刑務官、産婦人科医、義姉、親友、元彼の友人といったさまざまな人物が、雪乃の過去について振り返るという形式がとても面白かった。
新聞の報道を見る限りは、雪乃が悪人のように思えてしまった。しかし、だんだんと雪乃の周りの人の話を聞くと、雪乃の判決が覆ってほしいと思うようになった。
放火したのは雪乃だと思っていたので、もし刑務官の立場だったら辛すぎて雪乃を直視できないだろうと感じた。
印象に残っている文
判決理由とは本来誰のためのものなのだろう? はじめて死刑判決の理由を聞いたとき、そう感じたのを覚えている。これから死を宣告される者に対し、だから納得しなさいというものなのか。それとも怒りに駆られた遺族や市民に対し、これをもって溜飲を下げろということか。

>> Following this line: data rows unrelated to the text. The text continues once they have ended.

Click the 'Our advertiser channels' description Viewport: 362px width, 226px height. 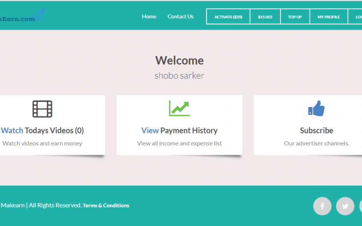[316, 143]
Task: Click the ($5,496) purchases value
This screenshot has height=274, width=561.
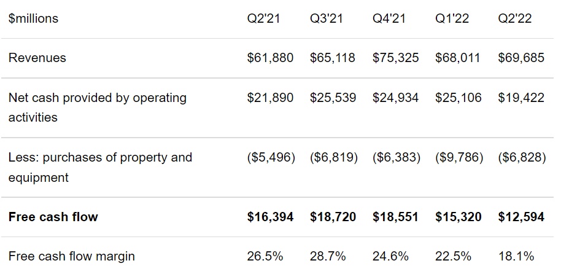Action: coord(271,157)
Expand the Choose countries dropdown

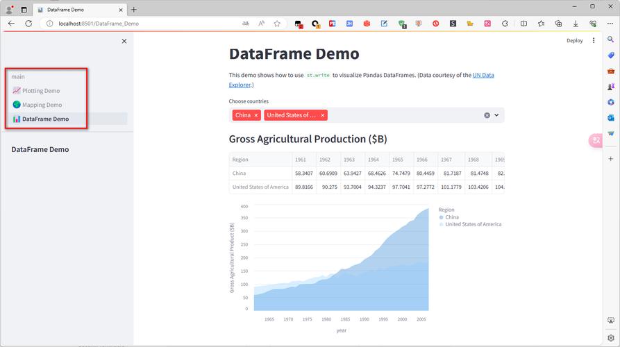[496, 115]
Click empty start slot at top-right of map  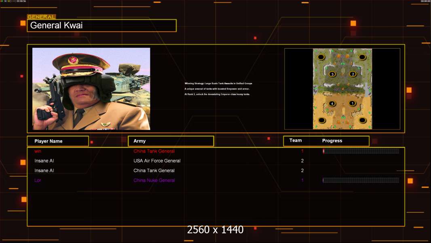point(362,58)
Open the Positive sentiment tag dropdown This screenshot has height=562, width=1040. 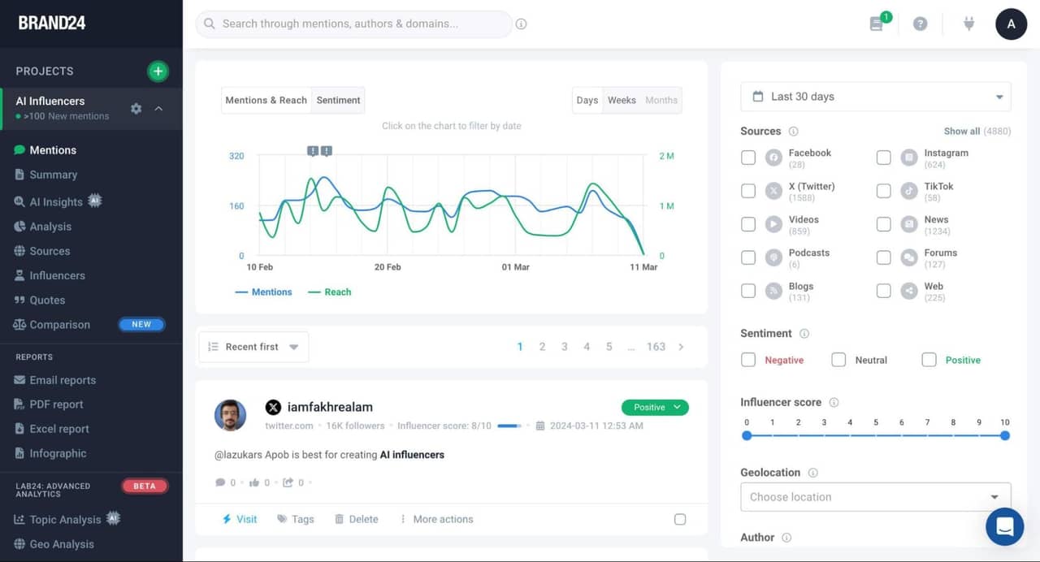655,408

「お前が将来どんな仕事に就こうと、絶対に忘れてはいけないことがあるよ。相手が何を望んでいるのか、真剣に想像してあげることだ」
未決囚との面会は比較的簡単に実現するものの、確定死刑囚の場合は「親族」や「重大な利害に係る用務のある者」といった条件に当てはまる人間に限られる。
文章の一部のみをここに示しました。